I was literally researching a word for a college class when the thought just came to me. So I looked it up and as we all know, dictionaries haven’t always been on hand to show us the meaning of words we don’t know. The first English book that was called a dictionary wasn’t written until around 1552 or so and the first English dictionary listing ordinary words as well as difficult words was published in 1702. About 50 years later, the renowned English writer Samuel Johnson brought out his own dictionary, which he wrote entirely by himself over an eight-year period!
By this stage, dictionaries had evolved to contain textual references for most words, and were arranged alphabetically, rather than by topic (a previously popular form of arrangement, which meant all animals would be grouped together, etc.).
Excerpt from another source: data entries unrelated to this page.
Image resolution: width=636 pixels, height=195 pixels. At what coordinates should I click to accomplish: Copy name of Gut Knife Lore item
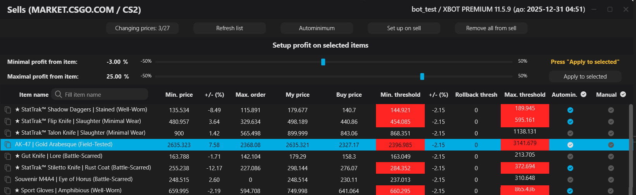[8, 156]
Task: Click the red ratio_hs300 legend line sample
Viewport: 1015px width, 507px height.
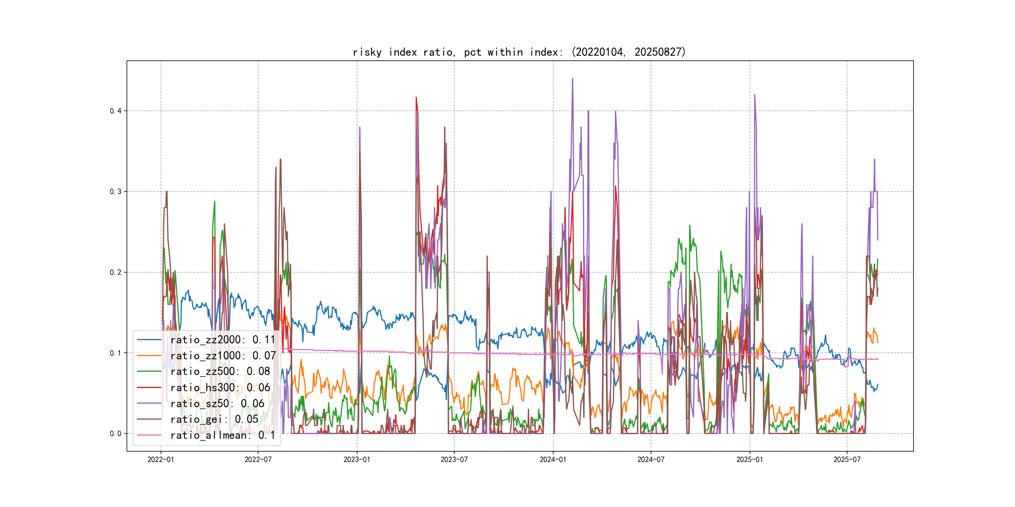Action: point(149,387)
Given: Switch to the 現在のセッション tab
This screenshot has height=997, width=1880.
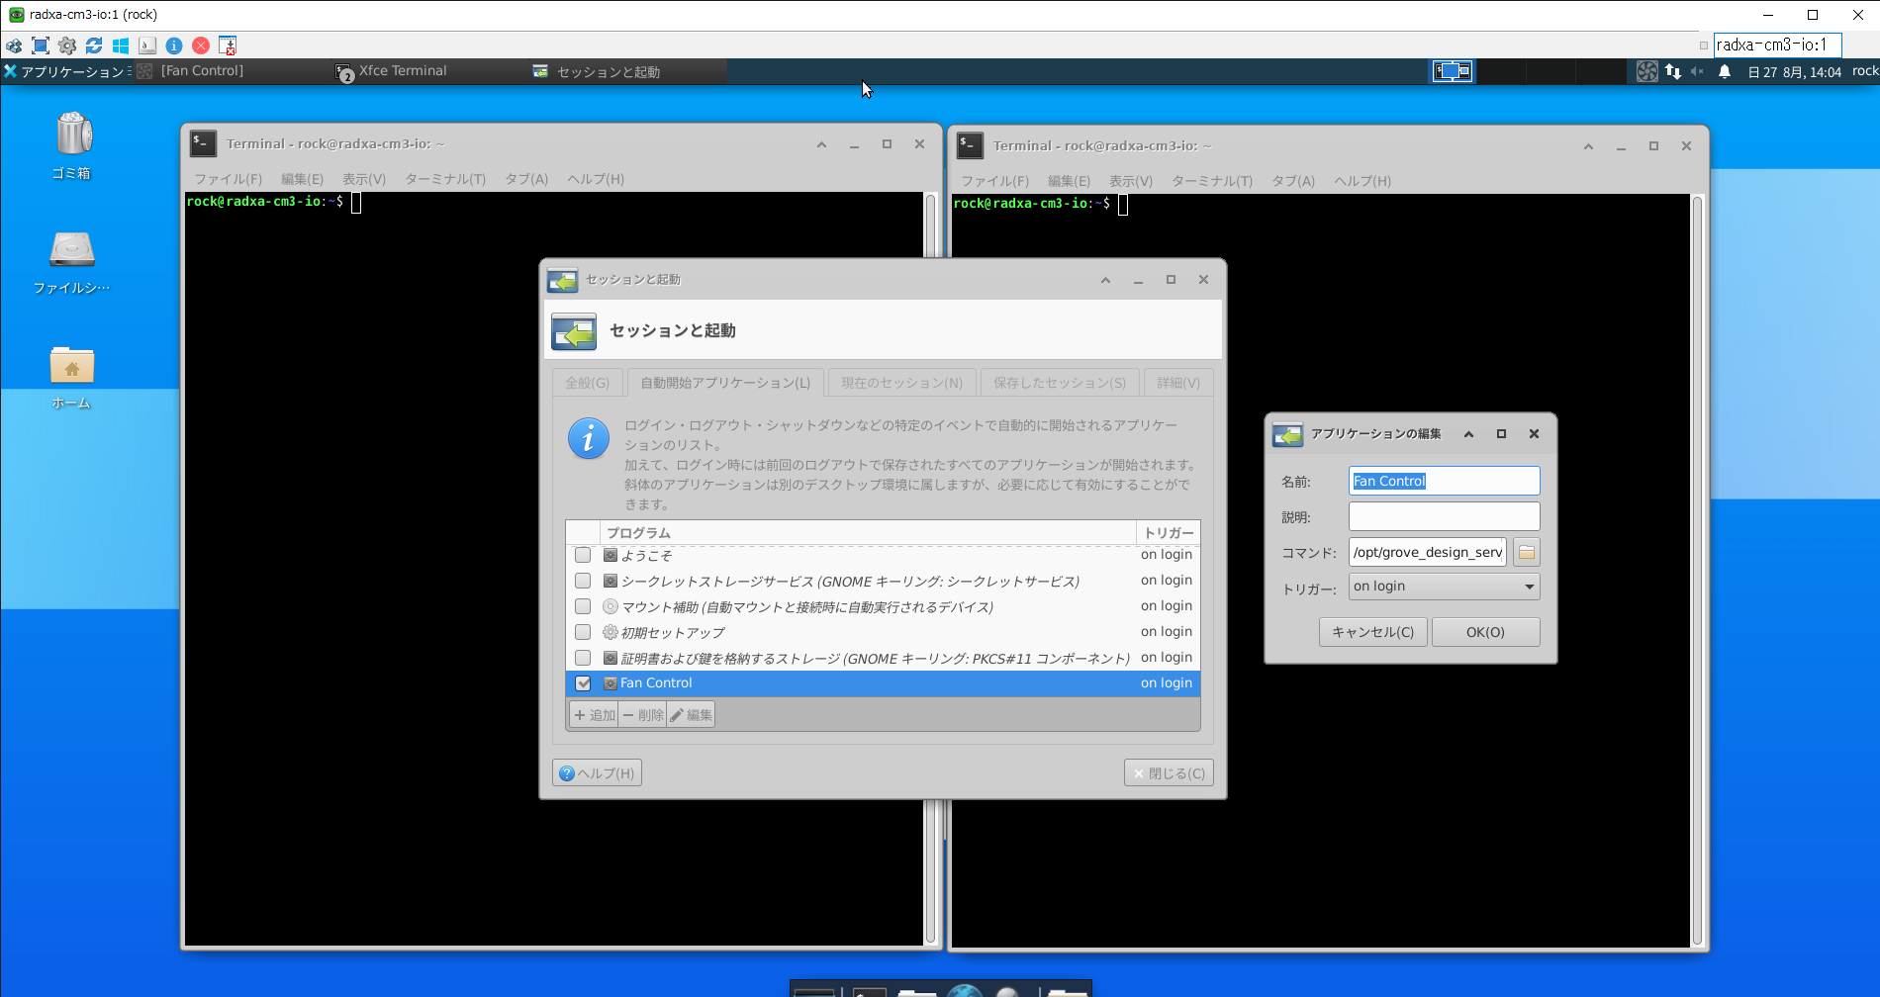Looking at the screenshot, I should pyautogui.click(x=900, y=383).

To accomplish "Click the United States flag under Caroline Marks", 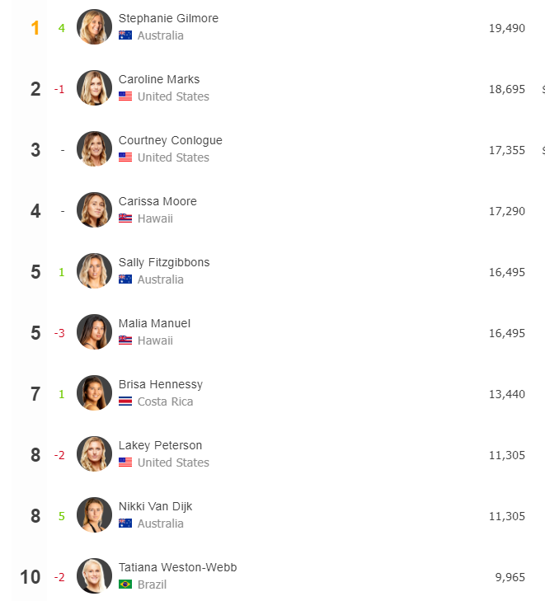I will coord(125,96).
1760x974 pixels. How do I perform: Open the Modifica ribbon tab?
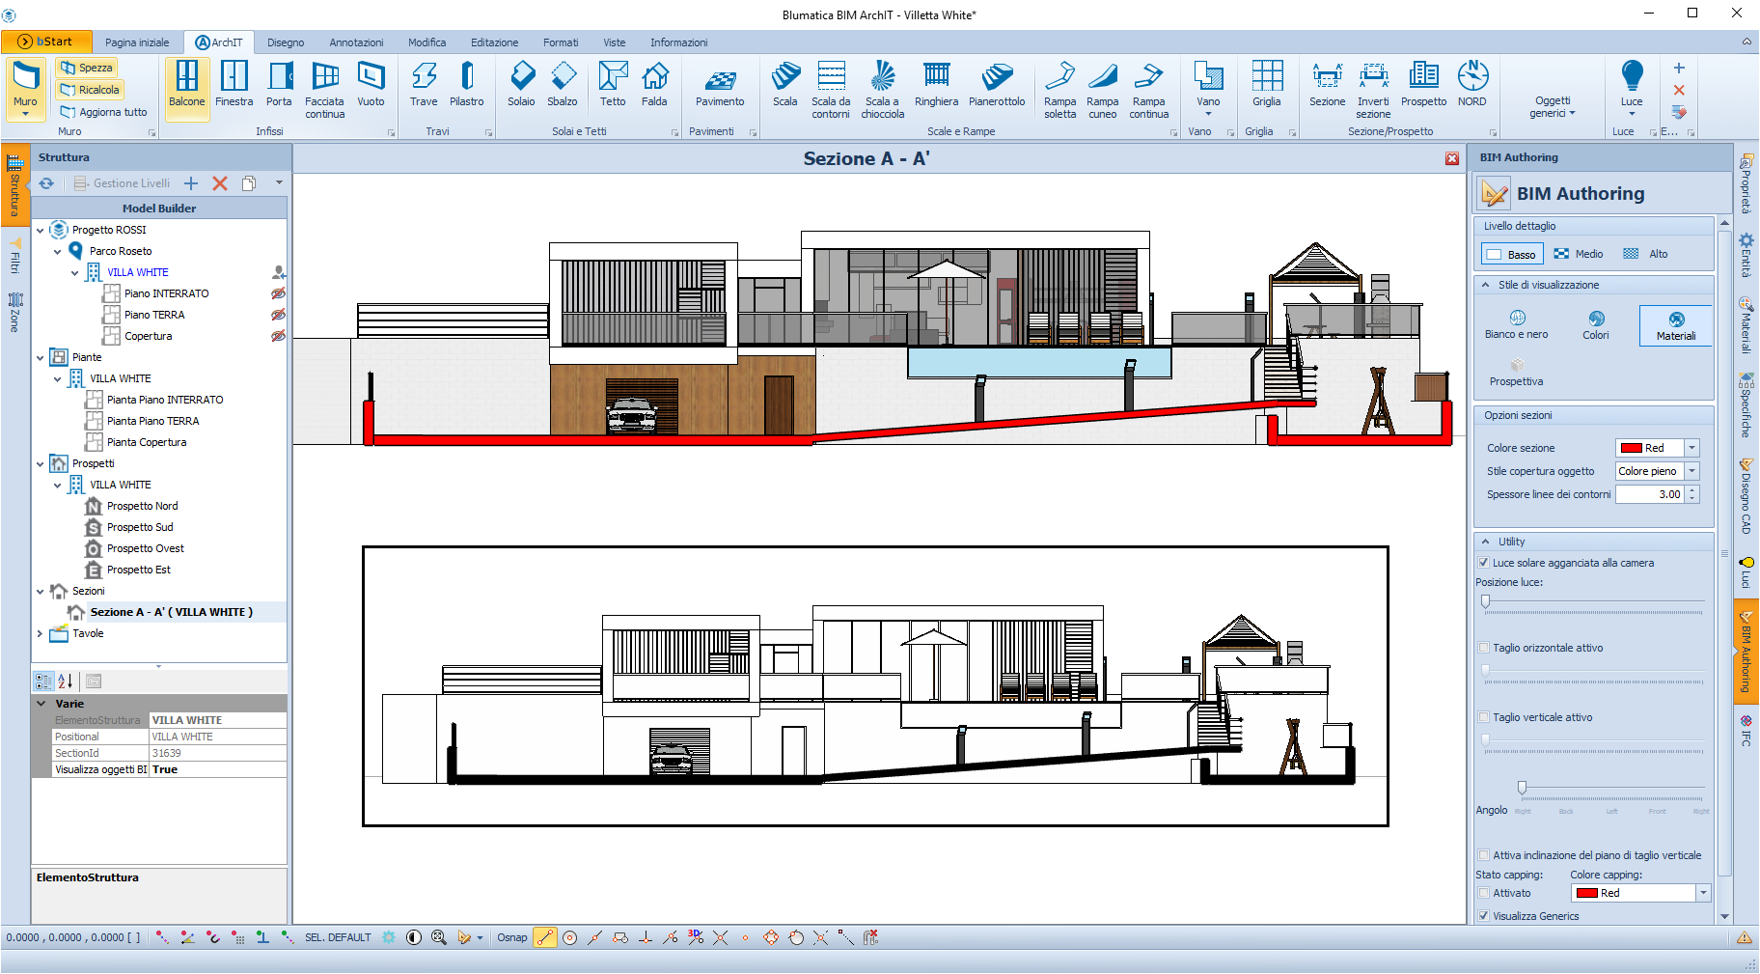pyautogui.click(x=426, y=42)
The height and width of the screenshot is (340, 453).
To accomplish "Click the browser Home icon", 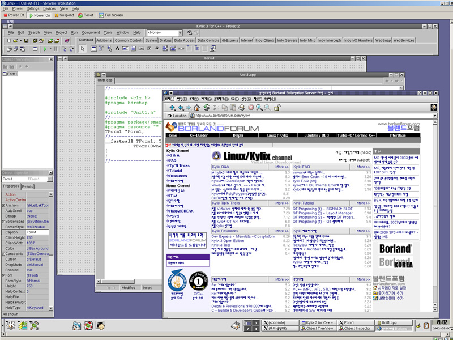I will click(197, 107).
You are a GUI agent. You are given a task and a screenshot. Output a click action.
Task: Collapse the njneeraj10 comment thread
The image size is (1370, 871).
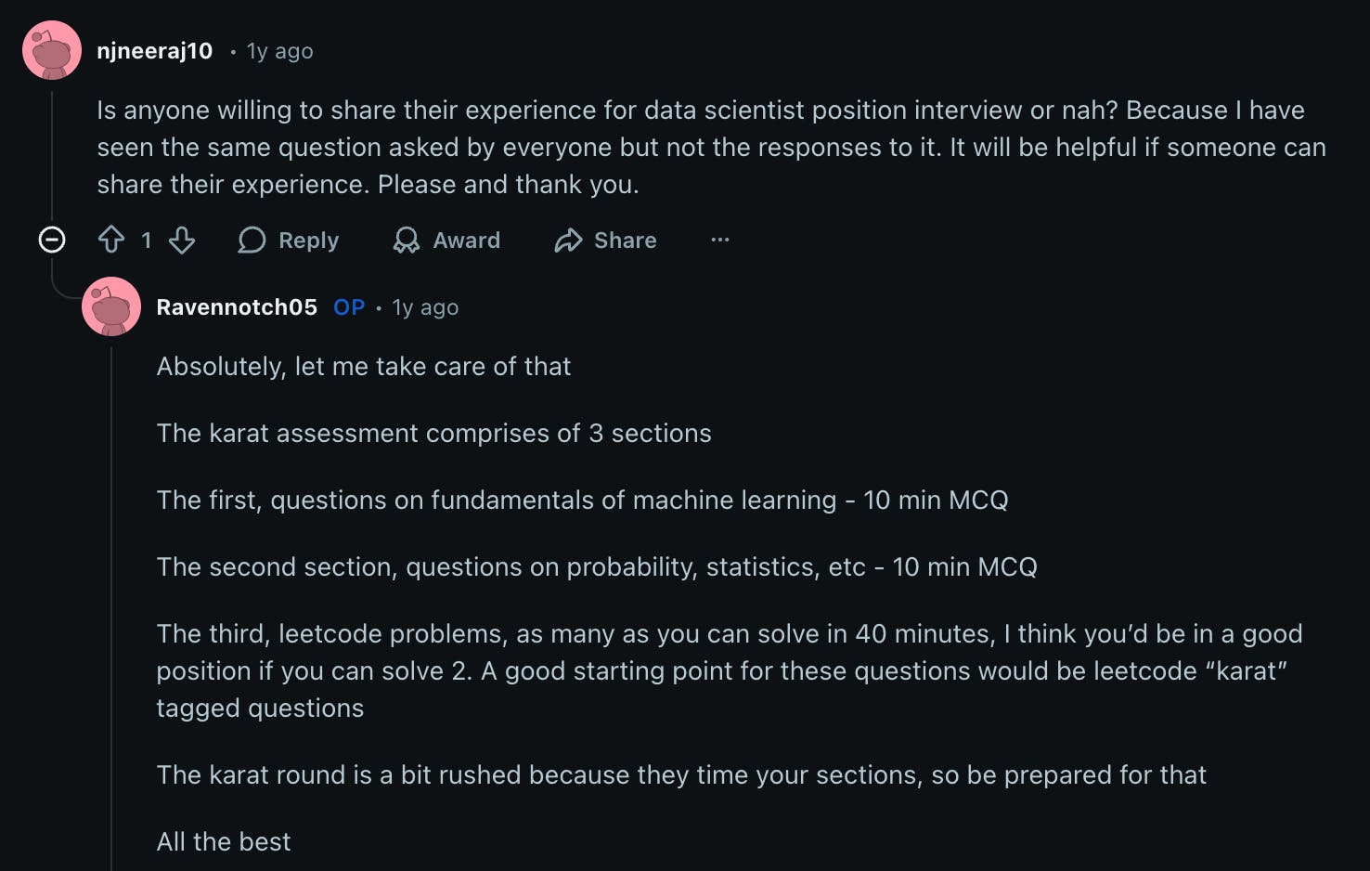click(x=52, y=241)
Johnson’s masterwork could be judged as the first to bring all these elements together, creating the first ‘modern’ dictionary
Webster published his first American dictionary in 1806, with about 40,000 words. In 1828, he brought out another with almost twice as many words. Webster’s name still appears on many American dictionaries. But the word Webster’s has come to be just a title, like the word dictionary itself, and anyone who publishes a dictionary can call it Webster’s.
But I’m a history person so I decided to look deeper or deeper in time if you will.
I found out that, the oldest known dictionaries were cuneiform tablets with a bilingual wordlists, discovered in Ebla (modern Syria) and dated roughly 2300B.C. The early 2nd millennium B.C. glossary is the canonical Babylonian version of such bilingual Sumerian wordlists. A Chinese dictionary, the c. 3rd century B.C. Erya, was the earliest surviving monolingual dictionary; although some sources say that the 800 B.C. Shizhoupian as a “dictionary”.
Just scratching the surface of this topic but…..Your Thoughts?